PROVIDED PASSAGE:
━━━━━━━━━━━━━━━━━━━━

For times when you crave Reese peanut butter cups but don't want your health to pay the price that comes with them, you might find all the satisfaction you're looking for with the following simple recipe for chocolate, almond butter, and raspberry cups.

Listed ingredients will make about 5 large dark chocolate cups, assuming you use regular muffin/cupcake liners.


200 grams (about 7 ounces) of dark chocolate chunks/chips

3 tablespoons of smooth almond butter

2 tablespoons of almond milk

Your favourite raspberry jam

Small handful of fresh raspberries

Sea salt

A few tablespoons of icing sugar (optional)


1. Melt about half of your chocolate chunks in a heat-safe glass bowl that sits over a pot of simmering water. Be mindful about not using any more heat than you need to melt the chocolate, and avoid having steam and water droplets mix in with your chocolate, which will cause your chocolate to harden and take on a grainy texture. You want to watch the chocolate as it's melting and stir gently with a stainless steel spoon to ensure that it doesn't burn. If you have never melted chocolate in this way before, please do a simple google search on how to melt chocolate with a water bath before beginning, and please be mindful about using a heat-tempered bowl and not using too much heat.



2. Line a cupcake/muffin tray with five or six liners, and place one tablespoon of melted chocolate in each liner. Gently swirl the convex surface of your tablespoon to create space for the almond butter and raspberry filling - as you swirl, you can gently push the chocolate up the sides of the liner to create the sides of your chocolate cups. Strive to keep the sides relatively even. Once completed, you can put your tray of chocolate-lined cupcake liners into the freezer for 10 to 15 minutes to harden.

━━━━━━━━━━━━━━━━━━━━

PROVIDED MATERIAL:

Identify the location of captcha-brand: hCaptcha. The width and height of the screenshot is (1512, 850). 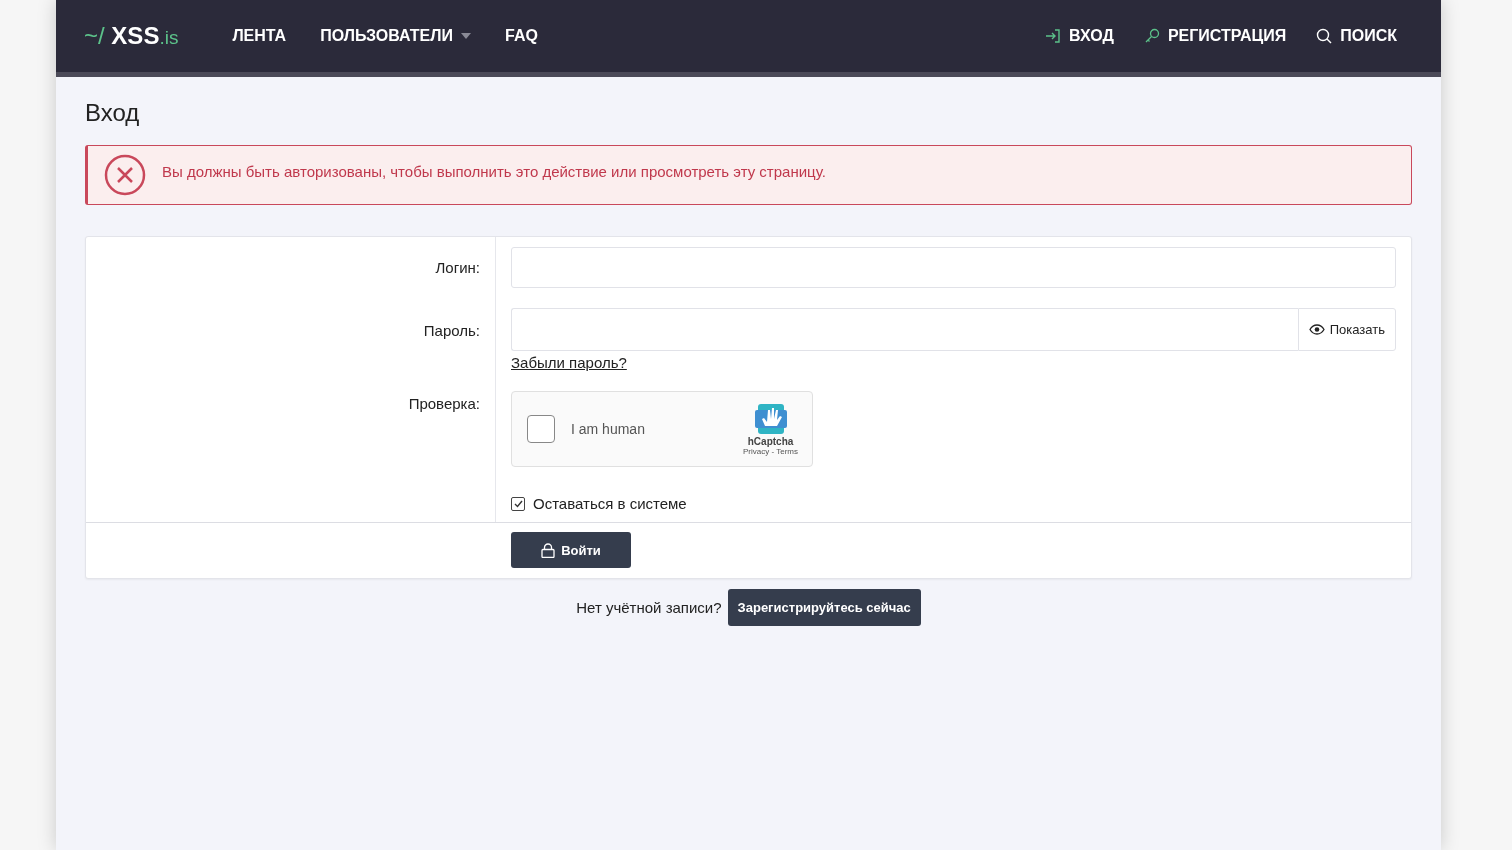
(770, 442).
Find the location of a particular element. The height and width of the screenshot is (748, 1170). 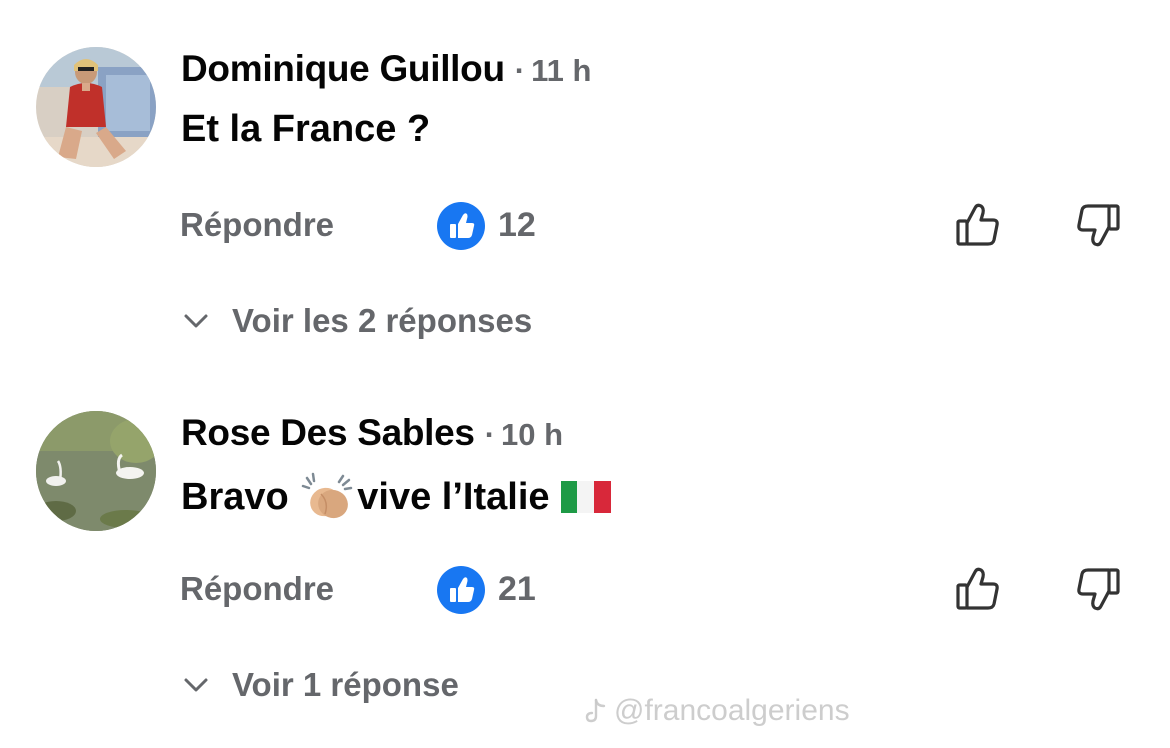

comment-header: Dominique Guillou · 11 h is located at coordinates (386, 71).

━━━━━━━━━━━━━━━━━━━━

ACTIONS TO TAKE:
[a] According to the recipe for chocolate, almond butter, and raspberry cups, how many cups do the listed ingredients make?
[b] List every ingredient named in the recipe for chocolate, almond butter, and raspberry cups.
[c] Carry on writing the recipe for chocolate, almond butter, and raspberry cups from the point where it stops.
The data comes from a different source than the recipe.

ANSWER LIST:
[a] About 5 large dark chocolate cups, assuming regular muffin/cupcake liners are used.

[b]
- 200 grams (about 7 ounces) of dark chocolate chunks/chips
- 3 tablespoons of smooth almond butter
- 2 tablespoons of almond milk
- Your favourite raspberry jam
- Small handful of fresh raspberries
- Sea salt
- A few tablespoons of icing sugar (optional)

[c]
3. In a small bowl, mix together your almond butter, almond milk, and a pinch of sea salt. If you prefer a dense nut butter filling, then use just one tablespoon of almond milk or none at all. If you want the same level of sweetness found in Reese peanut butter cups, you can add about two tablespoons of icing sugar and whisk together. If you prefer not to add any sugar, rest assured that your cups will still be somewhat sweet from the chocolate and raspberry jam.

4. In a separate small bowl, mash together raspberry jam and raspberries. You want to use one flat teaspoon of jam and one small raspberry for every chocolate cup you make.

5. Take your dark chocolate cups out of the freezer and fill each with one tablespoon of almond butter filling, gently spreading it evenly within each cup.


6. Add a little more than a teaspoon of your raspberry filling on top of the almond butter filling, and gently spread it evenly.


7. Melt the second half of your chocolate chunks/chips and put enough on top of each cup to cover almond butter and raspberry filling - it will be about one flat tablespoon of melted chocolate per cup.


8. Place your completed cups in the freezer for 30 minutes to set. They can be devoured at this point with a soft filling, or kept in the freezer in an air-tight container until needed - just let them thaw for 30 minutes or so before enjoying. The filling will approach the same density of the filling in Reese peanut butter cups with about 24 hours of freezing. After 24 hours of being in the freezer, if they still exist, keep them in an air-tight container in the refrigerator.


Note: It's fine to skip the raspberry portion if you prefer chocolate almond butter cups.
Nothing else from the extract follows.